_Aim of the task_
All the lines below need retyping exactly, apart from the images.

_Items from a data source_
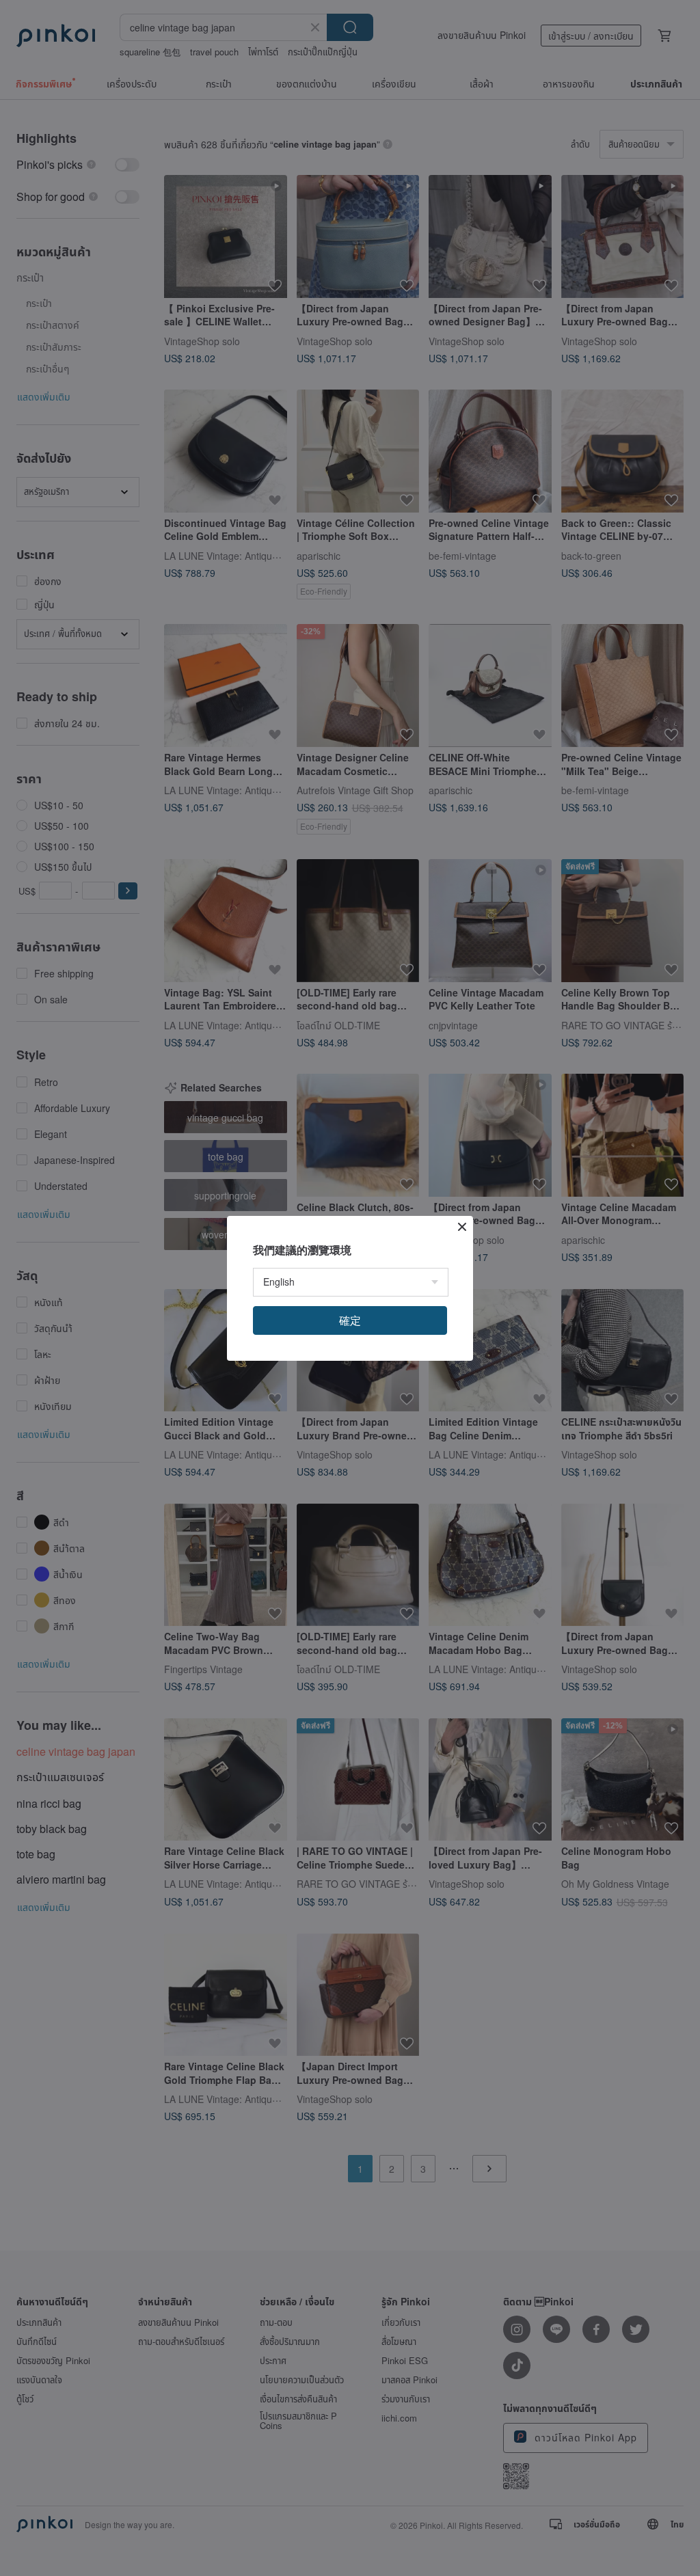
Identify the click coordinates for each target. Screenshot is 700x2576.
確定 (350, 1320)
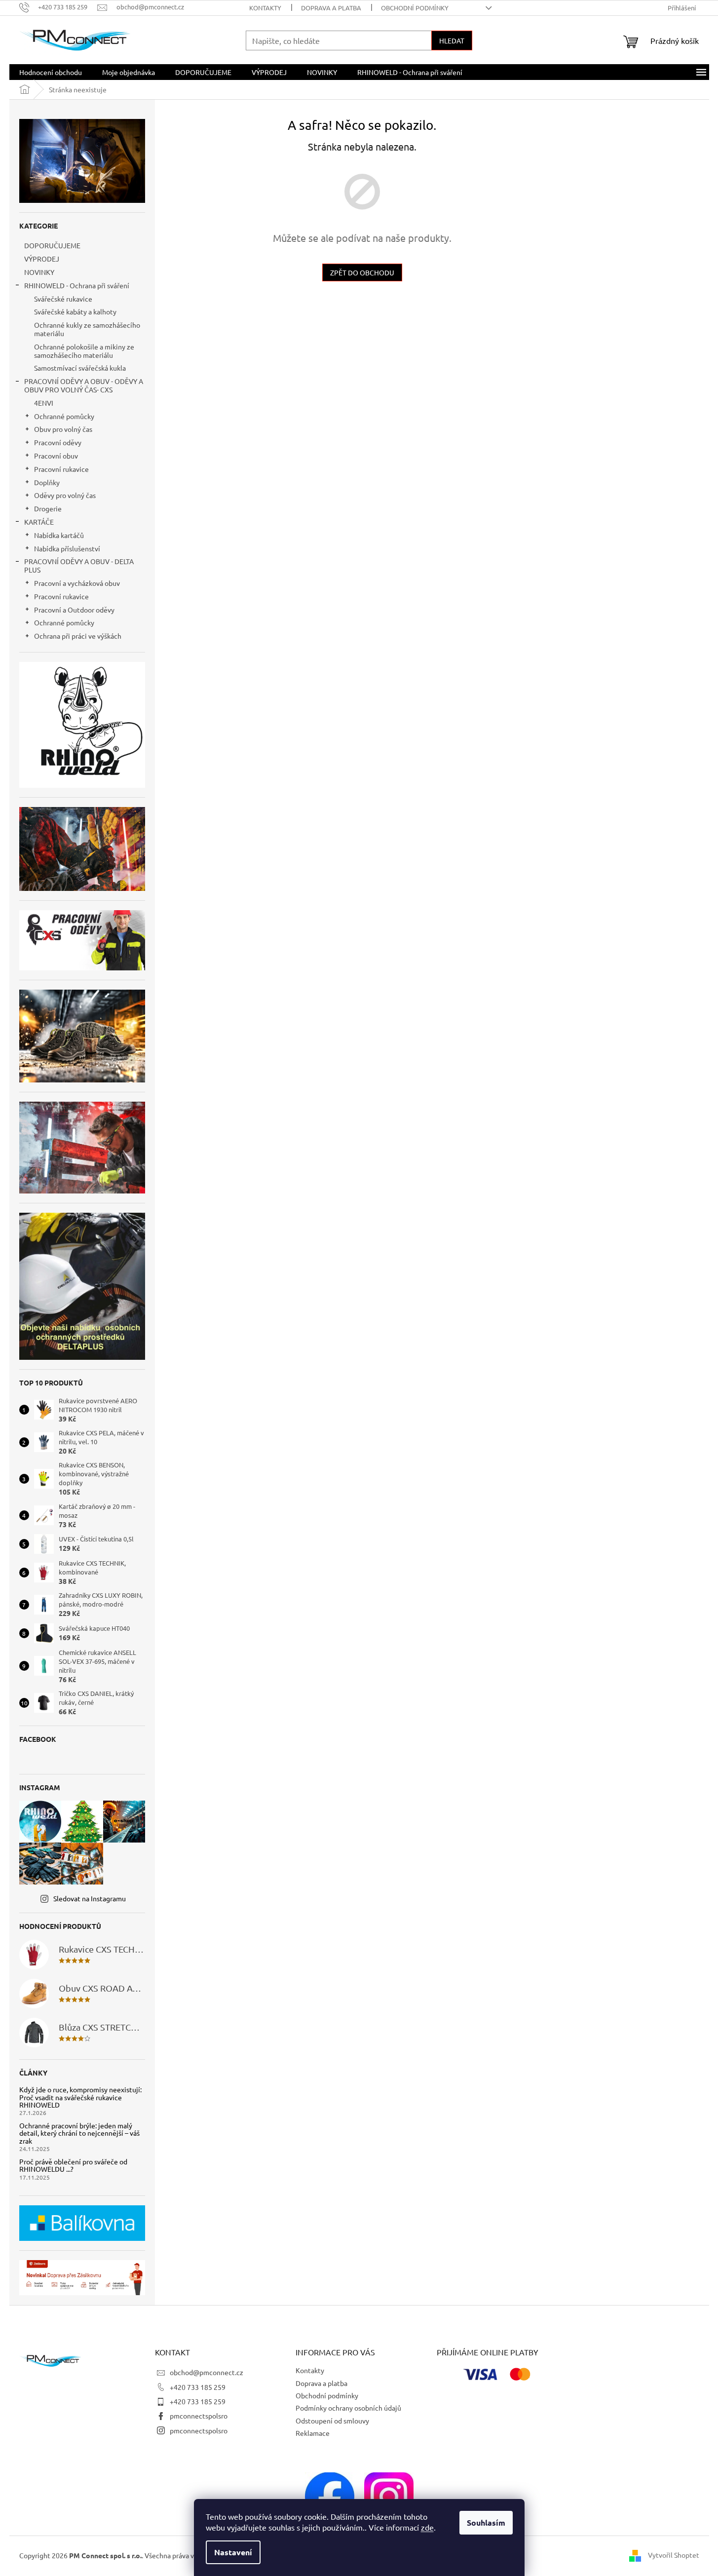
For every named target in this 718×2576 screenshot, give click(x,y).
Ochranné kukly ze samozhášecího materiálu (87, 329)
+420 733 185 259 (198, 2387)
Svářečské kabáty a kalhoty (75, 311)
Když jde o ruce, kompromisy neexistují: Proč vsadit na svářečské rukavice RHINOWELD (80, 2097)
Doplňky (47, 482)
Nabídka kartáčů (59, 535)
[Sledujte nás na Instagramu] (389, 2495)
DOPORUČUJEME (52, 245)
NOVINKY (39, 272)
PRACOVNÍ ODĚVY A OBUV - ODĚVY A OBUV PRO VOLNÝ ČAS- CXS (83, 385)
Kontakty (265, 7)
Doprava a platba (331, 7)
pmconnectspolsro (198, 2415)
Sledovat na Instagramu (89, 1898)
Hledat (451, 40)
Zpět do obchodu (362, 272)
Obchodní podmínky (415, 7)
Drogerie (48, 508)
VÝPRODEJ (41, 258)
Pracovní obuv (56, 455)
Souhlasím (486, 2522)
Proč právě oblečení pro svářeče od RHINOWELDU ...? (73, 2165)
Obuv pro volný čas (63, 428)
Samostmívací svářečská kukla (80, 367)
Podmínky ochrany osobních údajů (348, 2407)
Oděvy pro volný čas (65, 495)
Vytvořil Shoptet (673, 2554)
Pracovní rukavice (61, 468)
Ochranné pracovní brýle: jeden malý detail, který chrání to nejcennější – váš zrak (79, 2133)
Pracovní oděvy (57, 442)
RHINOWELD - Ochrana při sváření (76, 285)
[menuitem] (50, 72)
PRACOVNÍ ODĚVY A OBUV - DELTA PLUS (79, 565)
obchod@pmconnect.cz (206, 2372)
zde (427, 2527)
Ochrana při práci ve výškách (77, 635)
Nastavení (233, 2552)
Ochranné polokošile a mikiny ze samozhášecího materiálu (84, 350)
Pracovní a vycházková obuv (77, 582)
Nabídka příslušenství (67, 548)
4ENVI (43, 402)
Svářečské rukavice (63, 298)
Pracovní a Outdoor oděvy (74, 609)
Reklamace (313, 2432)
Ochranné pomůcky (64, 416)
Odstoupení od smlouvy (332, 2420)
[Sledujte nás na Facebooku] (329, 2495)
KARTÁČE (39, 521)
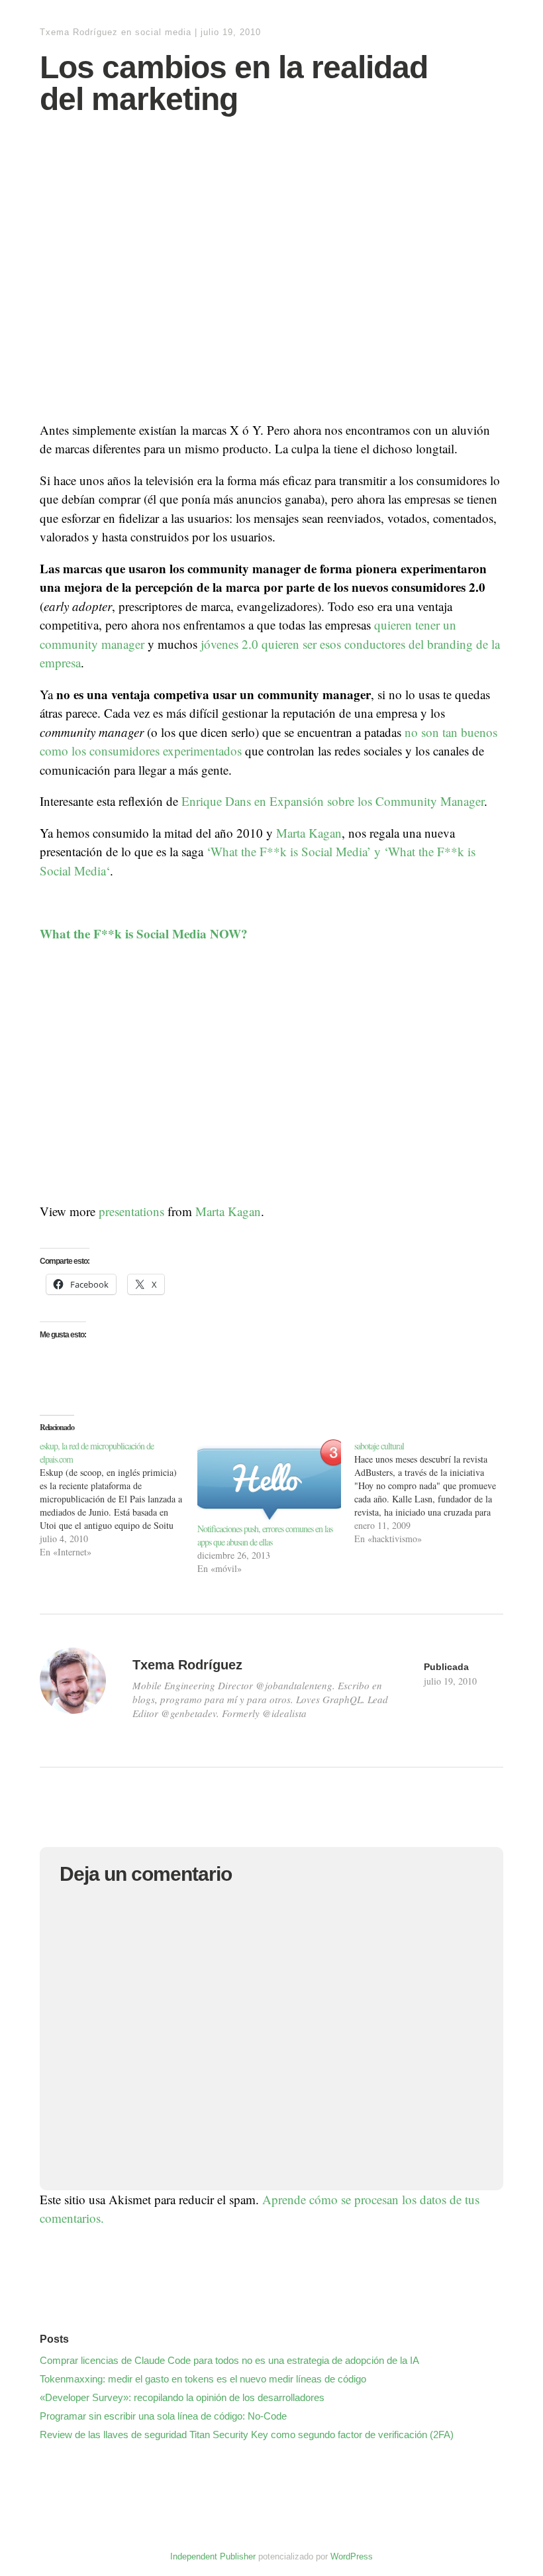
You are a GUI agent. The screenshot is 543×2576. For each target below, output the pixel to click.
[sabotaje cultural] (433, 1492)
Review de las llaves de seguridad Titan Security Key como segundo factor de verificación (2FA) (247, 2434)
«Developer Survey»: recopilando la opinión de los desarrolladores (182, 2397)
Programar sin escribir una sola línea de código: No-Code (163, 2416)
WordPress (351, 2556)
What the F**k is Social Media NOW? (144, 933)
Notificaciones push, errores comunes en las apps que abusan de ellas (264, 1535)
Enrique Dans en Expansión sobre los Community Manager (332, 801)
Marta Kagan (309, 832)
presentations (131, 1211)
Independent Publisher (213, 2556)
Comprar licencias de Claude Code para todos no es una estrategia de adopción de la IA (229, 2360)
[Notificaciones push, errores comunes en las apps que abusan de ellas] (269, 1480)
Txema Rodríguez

_Response area_
Identify the click coordinates for each target. Screenshot is 700x2576.
確定 (350, 1320)
For every named target in this 718×2576 screenshot, give click(x,y).
Ochranné kukly ze samozhášecího materiálu (87, 329)
+420 733 185 259 (198, 2387)
Svářečské kabáty a kalhoty (75, 311)
Když jde o ruce, kompromisy neexistují: Proč vsadit na svářečské rukavice RHINOWELD (80, 2097)
Doplňky (47, 482)
Nabídka kartáčů (59, 535)
[Sledujte nás na Instagramu] (389, 2495)
DOPORUČUJEME (52, 245)
NOVINKY (39, 272)
PRACOVNÍ ODĚVY A OBUV - ODĚVY A OBUV PRO VOLNÝ ČAS- CXS (83, 385)
Kontakty (265, 7)
Doprava a platba (331, 7)
pmconnectspolsro (198, 2415)
Sledovat na Instagramu (89, 1898)
Hledat (451, 40)
Zpět do obchodu (362, 272)
Obchodní podmínky (415, 7)
Drogerie (48, 508)
VÝPRODEJ (41, 258)
Pracovní obuv (56, 455)
Souhlasím (486, 2522)
Proč právě oblečení pro svářeče od RHINOWELDU ...? (73, 2165)
Obuv pro volný čas (63, 428)
Samostmívací svářečská kukla (80, 367)
Podmínky ochrany osobních údajů (348, 2407)
Oděvy pro volný čas (65, 495)
Vytvořil Shoptet (673, 2554)
Pracovní rukavice (61, 468)
Ochranné pracovní brýle: jeden malý detail, který chrání to nejcennější – váš zrak (79, 2133)
Pracovní oděvy (57, 442)
RHINOWELD - Ochrana při sváření (76, 285)
[menuitem] (50, 72)
PRACOVNÍ ODĚVY A OBUV - DELTA PLUS (79, 565)
obchod@pmconnect.cz (206, 2372)
zde (427, 2527)
Ochrana při práci ve výškách (77, 635)
Nastavení (233, 2552)
Ochranné polokošile a mikiny ze samozhášecího materiálu (84, 350)
Pracovní a vycházková obuv (77, 582)
Nabídka příslušenství (67, 548)
4ENVI (43, 402)
Svářečské rukavice (63, 298)
Pracovní a Outdoor oděvy (74, 609)
Reklamace (313, 2432)
Ochranné pomůcky (64, 416)
Odstoupení od smlouvy (332, 2420)
[Sledujte nás na Facebooku] (329, 2495)
KARTÁČE (39, 521)
You are a GUI agent. The screenshot is 543×2576. For each target below, output the pixel to click.
[sabotaje cultural] (433, 1492)
Review de las llaves de seguridad Titan Security Key como segundo factor de verificación (2FA) (247, 2434)
«Developer Survey»: recopilando la opinión de los desarrolladores (182, 2397)
Programar sin escribir una sola línea de código: No-Code (163, 2416)
WordPress (351, 2556)
What the F**k is Social Media NOW? (144, 933)
Notificaciones push, errores comunes en las apps que abusan de ellas (264, 1535)
Enrique Dans en Expansión sobre los Community Manager (332, 801)
Marta Kagan (309, 832)
presentations (131, 1211)
Independent Publisher (213, 2556)
Comprar licencias de Claude Code para todos no es una estrategia de adopción de la IA (229, 2360)
[Notificaciones push, errores comunes en las apps que abusan de ellas] (269, 1480)
Txema Rodríguez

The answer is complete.